添加新模型

开发者需要先在models中新建以模型名称命名的文件夹, 之后按照如下步骤添加新模型：

添加Tokenizer/Processor
添加配置文件
添加模型文件
使用模型

增加模型的Tokenizer/Processor

在”models/模型名”文件夹下添加tokenization_XXX.hpp或者processing_XXX.hpp。
构建XXXTokenizer/Processor。

示例如下：

#ifndef TOKENIZATION_XXX_HPP
#define TOKENIZATION_XXX_HPP

namespace mllm {

class XXXTokenizer final {
    ... ...,

public:
    explicit XXXTokenizer(const std::string &vocab_file) {
        ... ...,
    }
    Tensor tokenize(std::string &text, int str_i = 0) const {
        ... ...,
    }
    std::pair<std::string, unsigned> detokenize(Tensor& result) {
        ... ...,
    }
};
} // namespace mllm

#endif // TOKENIZATION_XXX_HPP

添加配置文件

在”models/模型名”文件夹下添加configuration_XXX.hpp。

- 操作要求
逐字摘录上面参考原文中从“开发者需要先在models中”到“ssing_XXX.hpp。”之间的文字，首尾两处都包括在内。

- 所给资料

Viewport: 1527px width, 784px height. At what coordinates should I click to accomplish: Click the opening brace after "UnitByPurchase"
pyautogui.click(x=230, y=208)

- 完成结果
开发者需要先在models中新建以模型名称命名的文件夹, 之后按照如下步骤添加新模型：

添加Tokenizer/Processor
添加配置文件
添加模型文件
使用模型

增加模型的Tokenizer/Processor

在”models/模型名”文件夹下添加tokenization_XXX.hpp或者processing_XXX.hpp。